Ну а сколько тонкостей есть в опере! Там своя, вокальная специфика, плюс сочетание со сценографией, режиссурой... А когда ты один на один с симфоническим оркестром, когда нет сценического компонента — музыканты сами находятся на сцене и на них сконцентрировано все внимание — требуется совсем другая подача от дирижера и от музыкантов. Это тоже одна из граней профессии.
— Но почти у каждого дирижера рано или поздно возникает необходимость выбора...

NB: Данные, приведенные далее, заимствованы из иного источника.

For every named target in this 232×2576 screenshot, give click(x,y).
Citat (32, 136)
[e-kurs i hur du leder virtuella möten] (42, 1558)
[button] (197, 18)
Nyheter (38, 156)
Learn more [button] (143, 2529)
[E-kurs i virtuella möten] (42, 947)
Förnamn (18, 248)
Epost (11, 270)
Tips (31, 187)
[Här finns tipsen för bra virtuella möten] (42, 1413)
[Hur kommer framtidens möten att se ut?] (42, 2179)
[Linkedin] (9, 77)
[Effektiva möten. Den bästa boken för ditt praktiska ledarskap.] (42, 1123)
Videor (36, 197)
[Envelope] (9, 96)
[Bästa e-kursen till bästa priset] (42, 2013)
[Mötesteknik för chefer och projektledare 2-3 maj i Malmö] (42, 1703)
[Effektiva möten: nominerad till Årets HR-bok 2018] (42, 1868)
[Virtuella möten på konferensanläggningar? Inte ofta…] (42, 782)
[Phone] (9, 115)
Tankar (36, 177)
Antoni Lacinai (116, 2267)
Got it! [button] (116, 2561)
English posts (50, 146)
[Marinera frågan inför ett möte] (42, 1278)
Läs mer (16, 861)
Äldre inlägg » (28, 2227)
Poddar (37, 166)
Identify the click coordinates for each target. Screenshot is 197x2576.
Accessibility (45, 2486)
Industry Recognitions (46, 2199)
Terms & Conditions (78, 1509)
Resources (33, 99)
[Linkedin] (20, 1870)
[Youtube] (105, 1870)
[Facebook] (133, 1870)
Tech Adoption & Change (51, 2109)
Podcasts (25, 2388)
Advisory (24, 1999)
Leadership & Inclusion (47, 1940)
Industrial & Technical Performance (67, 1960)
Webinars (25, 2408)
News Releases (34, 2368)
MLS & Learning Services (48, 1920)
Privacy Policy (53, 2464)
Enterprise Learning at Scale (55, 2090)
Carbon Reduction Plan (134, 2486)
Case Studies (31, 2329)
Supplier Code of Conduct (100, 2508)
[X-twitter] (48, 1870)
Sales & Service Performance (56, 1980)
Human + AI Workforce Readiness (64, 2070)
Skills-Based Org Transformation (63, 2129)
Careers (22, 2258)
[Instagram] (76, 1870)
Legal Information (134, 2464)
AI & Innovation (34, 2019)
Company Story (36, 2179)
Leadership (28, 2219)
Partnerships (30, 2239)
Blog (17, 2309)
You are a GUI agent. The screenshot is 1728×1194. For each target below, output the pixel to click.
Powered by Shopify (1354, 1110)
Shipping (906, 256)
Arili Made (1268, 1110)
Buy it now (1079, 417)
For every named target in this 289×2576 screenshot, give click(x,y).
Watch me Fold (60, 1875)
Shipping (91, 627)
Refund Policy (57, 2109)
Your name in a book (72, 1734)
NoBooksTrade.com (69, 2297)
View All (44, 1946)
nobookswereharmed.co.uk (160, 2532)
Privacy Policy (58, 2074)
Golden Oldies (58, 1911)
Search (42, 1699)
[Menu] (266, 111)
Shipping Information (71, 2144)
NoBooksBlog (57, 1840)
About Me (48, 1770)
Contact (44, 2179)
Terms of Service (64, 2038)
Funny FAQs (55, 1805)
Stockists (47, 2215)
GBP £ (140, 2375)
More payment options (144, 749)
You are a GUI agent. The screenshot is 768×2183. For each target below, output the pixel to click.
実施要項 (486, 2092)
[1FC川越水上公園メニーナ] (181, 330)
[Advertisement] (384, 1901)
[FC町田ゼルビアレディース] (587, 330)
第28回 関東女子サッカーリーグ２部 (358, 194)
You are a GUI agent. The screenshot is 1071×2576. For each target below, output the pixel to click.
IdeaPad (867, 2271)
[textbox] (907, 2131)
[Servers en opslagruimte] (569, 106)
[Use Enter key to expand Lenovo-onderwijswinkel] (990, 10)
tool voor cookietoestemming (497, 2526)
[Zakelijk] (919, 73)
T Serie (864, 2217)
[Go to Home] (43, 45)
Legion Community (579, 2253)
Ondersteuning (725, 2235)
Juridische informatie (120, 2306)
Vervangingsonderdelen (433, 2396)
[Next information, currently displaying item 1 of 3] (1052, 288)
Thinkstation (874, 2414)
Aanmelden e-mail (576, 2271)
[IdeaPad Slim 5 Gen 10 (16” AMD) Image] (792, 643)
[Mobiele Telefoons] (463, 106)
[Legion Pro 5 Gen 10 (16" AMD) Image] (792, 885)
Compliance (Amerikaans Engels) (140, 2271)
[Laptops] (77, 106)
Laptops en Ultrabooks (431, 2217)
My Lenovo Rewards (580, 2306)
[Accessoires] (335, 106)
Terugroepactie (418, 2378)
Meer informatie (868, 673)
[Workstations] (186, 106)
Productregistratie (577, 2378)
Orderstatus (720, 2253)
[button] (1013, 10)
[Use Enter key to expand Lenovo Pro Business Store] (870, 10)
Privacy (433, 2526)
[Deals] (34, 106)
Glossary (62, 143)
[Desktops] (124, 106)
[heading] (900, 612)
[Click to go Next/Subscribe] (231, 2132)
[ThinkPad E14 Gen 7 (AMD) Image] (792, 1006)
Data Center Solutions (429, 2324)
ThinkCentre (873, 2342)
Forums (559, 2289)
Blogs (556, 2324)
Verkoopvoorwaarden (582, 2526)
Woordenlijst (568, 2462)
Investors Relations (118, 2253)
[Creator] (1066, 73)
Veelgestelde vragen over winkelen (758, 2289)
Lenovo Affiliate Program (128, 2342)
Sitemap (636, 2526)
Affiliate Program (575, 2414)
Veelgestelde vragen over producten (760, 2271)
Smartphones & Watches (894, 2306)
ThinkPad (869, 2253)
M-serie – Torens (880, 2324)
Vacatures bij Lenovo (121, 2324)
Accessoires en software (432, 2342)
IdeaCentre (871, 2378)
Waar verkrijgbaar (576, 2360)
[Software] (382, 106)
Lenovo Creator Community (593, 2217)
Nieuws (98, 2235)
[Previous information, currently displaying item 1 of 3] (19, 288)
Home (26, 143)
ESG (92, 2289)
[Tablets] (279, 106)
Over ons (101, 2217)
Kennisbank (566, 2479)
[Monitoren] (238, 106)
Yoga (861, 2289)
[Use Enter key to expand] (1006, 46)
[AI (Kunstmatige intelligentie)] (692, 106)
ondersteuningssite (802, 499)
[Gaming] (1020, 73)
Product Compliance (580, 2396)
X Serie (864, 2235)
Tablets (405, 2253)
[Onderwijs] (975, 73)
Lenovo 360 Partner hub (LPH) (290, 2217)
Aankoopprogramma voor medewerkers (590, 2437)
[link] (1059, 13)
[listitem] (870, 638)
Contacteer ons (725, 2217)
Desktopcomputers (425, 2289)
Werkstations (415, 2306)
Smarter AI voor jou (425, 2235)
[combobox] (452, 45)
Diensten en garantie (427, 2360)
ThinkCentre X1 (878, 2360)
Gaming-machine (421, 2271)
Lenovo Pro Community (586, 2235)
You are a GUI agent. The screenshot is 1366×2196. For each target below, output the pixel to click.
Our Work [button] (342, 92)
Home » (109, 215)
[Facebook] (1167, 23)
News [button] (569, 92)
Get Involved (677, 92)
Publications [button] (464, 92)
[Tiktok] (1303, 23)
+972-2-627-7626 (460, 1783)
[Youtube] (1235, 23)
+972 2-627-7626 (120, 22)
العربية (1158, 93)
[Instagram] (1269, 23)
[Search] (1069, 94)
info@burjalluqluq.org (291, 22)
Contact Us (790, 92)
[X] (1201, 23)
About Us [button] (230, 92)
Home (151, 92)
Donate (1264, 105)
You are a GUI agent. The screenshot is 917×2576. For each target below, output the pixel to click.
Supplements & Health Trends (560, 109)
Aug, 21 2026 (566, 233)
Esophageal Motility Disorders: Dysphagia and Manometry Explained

— Эта необходимость связана с тем, что невозможно разорваться. Работа в театре требует большой отдачи и времени, захватывает, поглощает и увлекает. Но в том же Большом театре всегда существовала традиция выступления оркестра с симфоническими программами. Так что есть возможность проявить себя во всех ипостасях дирижерской профессии.
— Чем вы мечтаете продирижировать? Каких произведений вам недостает в репертуаре Большого театра?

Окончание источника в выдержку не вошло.